A creepy way to improve your
credit
Once in a while, I literally copy word for word from an article I
have previously read in a newspaper. That is because for me to rewrite the
article in my own words would be a disservice to the author who actually wrote
the article in the splendid manner in which the author originally wrote
it. The author I am speaking about is
David Bruser of the Toronto Star. And now, his article and later my own
commentary.
A self-described
“real estate giant” and “true leader,” entrepreneur Sheldon Wolf runs
businesses that promise to repair the bad credit of cash-strapped Canadians.
“I wake up in the
morning ready to HELP people!” says the 48-year-old, luxury-car-driving Wolf,
who says his “handiwork” has assisted many people who had trouble getting
loans. “I guess when I think about it, I spend (the) majority of my day giving
back.”
Through NuLife and
Credit Slab and other companies he runs from a Calgary office, Wolf maintains
he has a client list exceeding 90,000 — clients he says he has helped get back
on the road to prosperity.
In an online
biography, Wolf says he has achieved “massive success.” His Facebook photos,
from the lights of Broadway to the Eiffel Tower to Montego Bay, show a smiling,
confident jetsetter. Cars of choice over the years include a Lamborghini.
A Star
investigation has found that what Wolf is mainly selling desperate Canadians
through his companies is high-interest debt with little transparency.
After seven
customers from across Canada said they were misled about the credit
score-boosting scheme and the thousands it costs, the Star found Wolf’s
companies’ sales tactics and oppressive contractual fine print are luring
vulnerable debtors further in the hole.
“I thought what I
was getting was a cash loan, but they were quite deceptive,” said customer
Charlton Budd of Calgary.

Working data:
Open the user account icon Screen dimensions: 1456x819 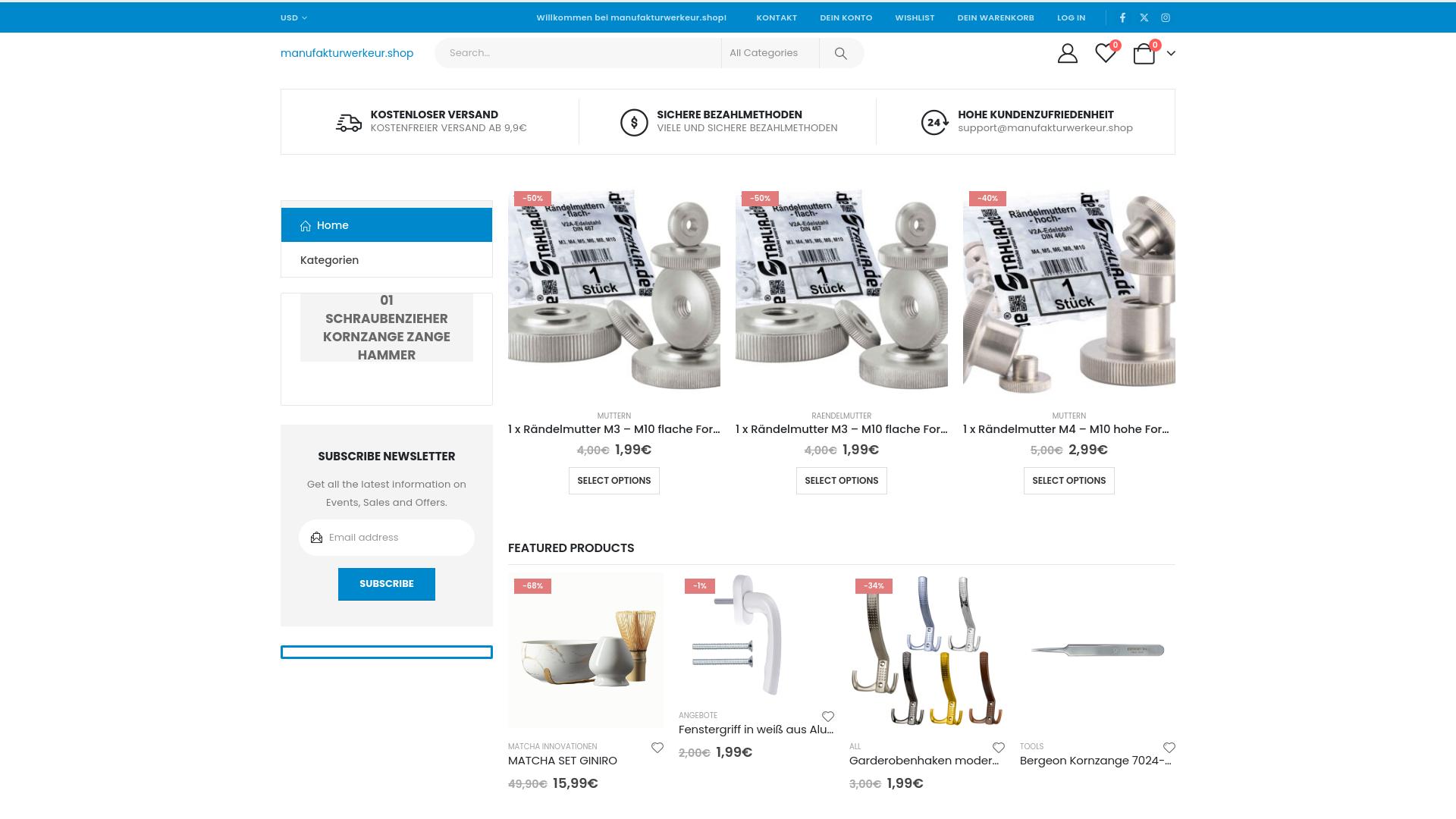point(1067,53)
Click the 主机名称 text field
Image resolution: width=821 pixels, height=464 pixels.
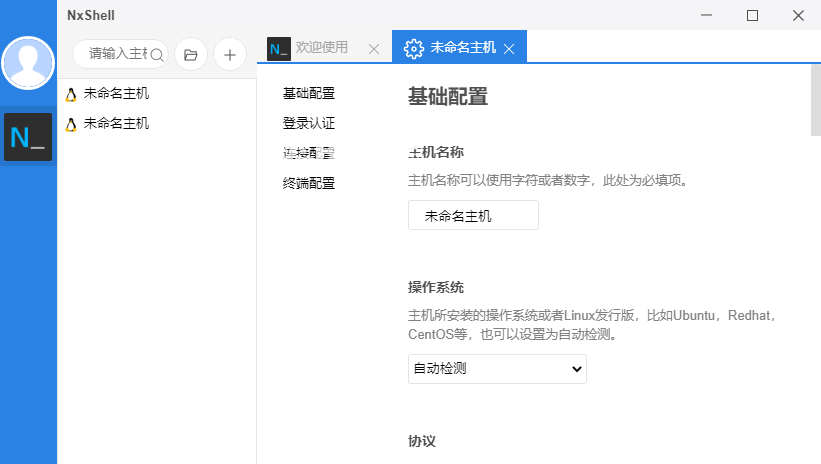click(473, 215)
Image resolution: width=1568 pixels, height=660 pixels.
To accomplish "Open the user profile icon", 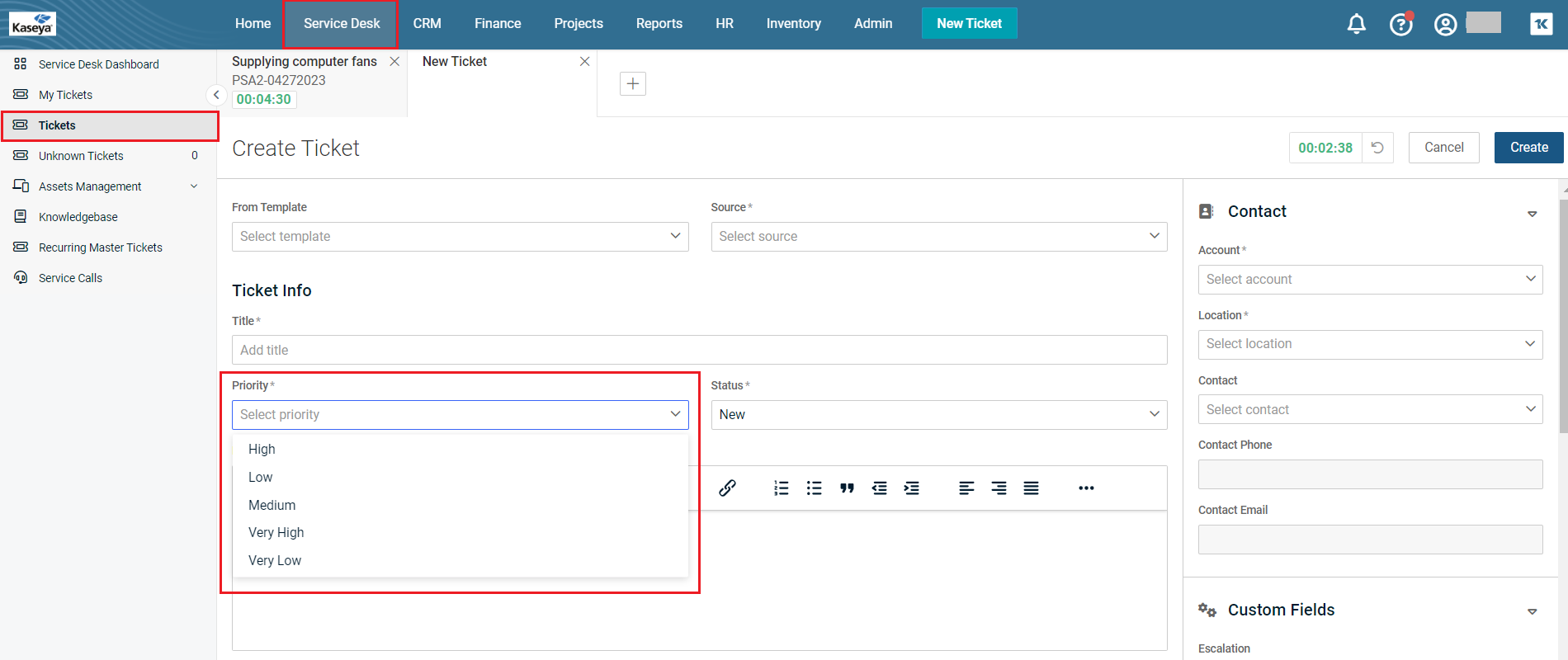I will 1445,25.

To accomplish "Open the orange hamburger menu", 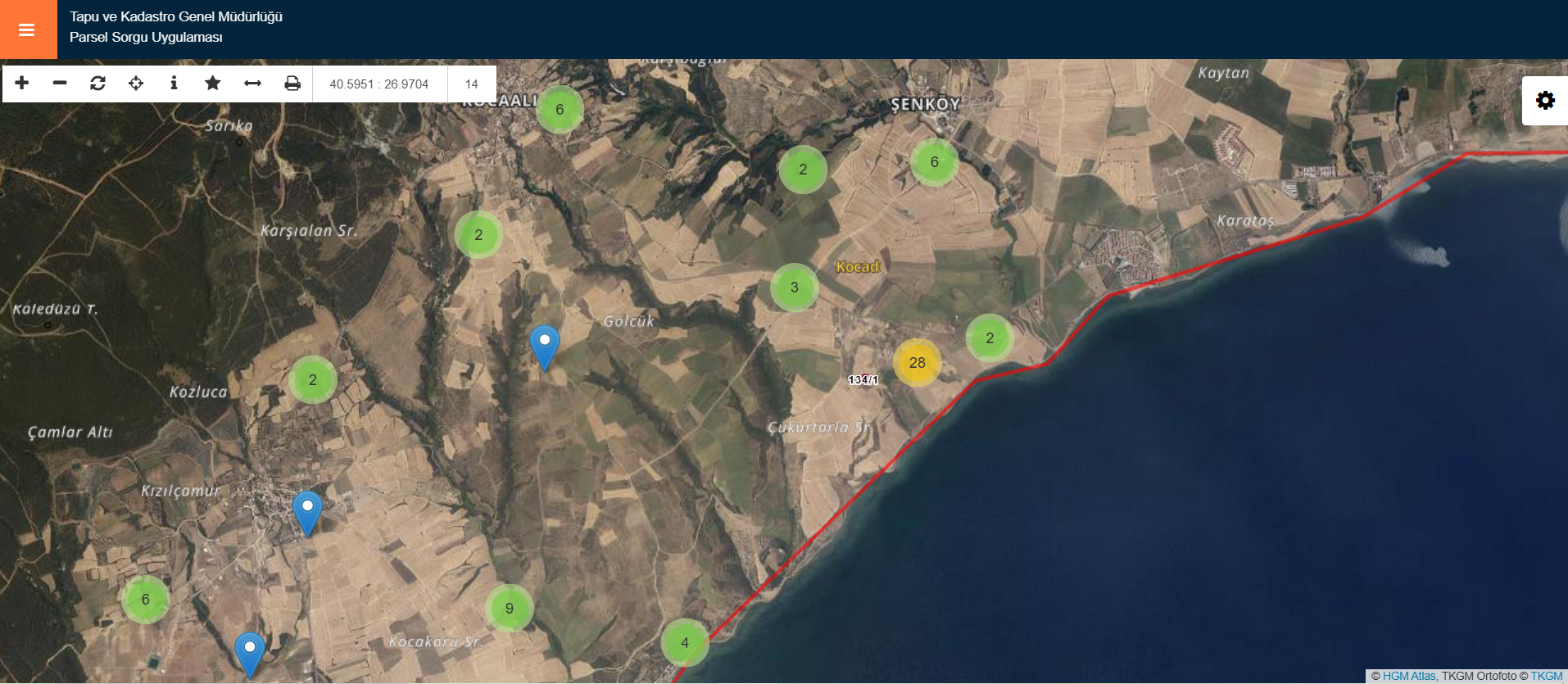I will coord(27,30).
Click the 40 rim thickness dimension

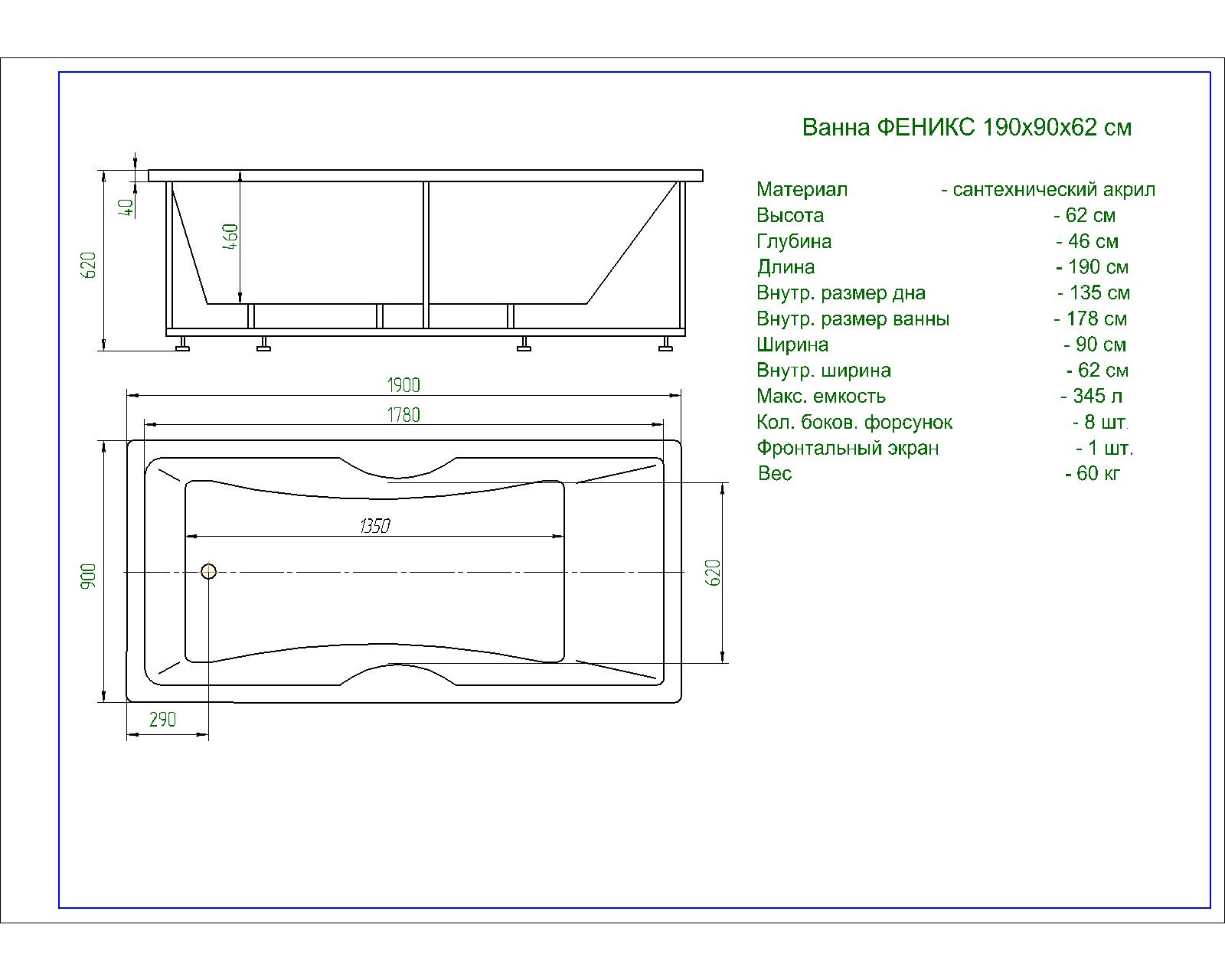[127, 205]
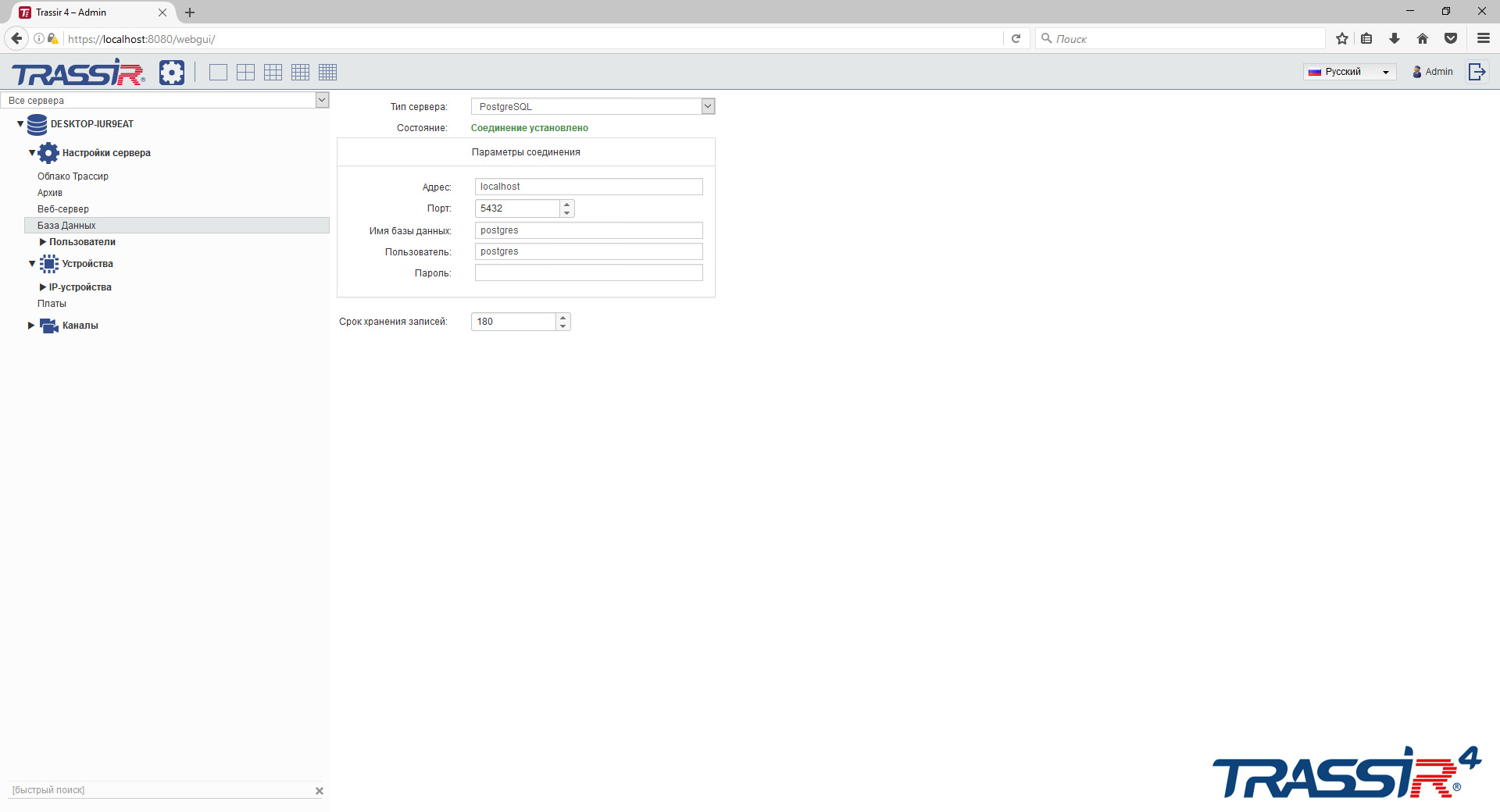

Task list:
A) Edit everything from "A self-described" down to "of cash-strapped Canadians." in the credit repair article, replacing "cash-strapped" with "struggling".
B) Return every line of the rows that contains the string "width", where case counts.
The article about credit repair has no connection to the rows.

Written answers:
A)
A self-described
“real estate giant” and “true leader,” entrepreneur Sheldon Wolf runs
businesses that promise to repair the bad credit of struggling Canadians.

B)
Image resolution: width=821 pixels, height=464 pixels.
Image resolution: width=1568 pixels, height=660 pixels.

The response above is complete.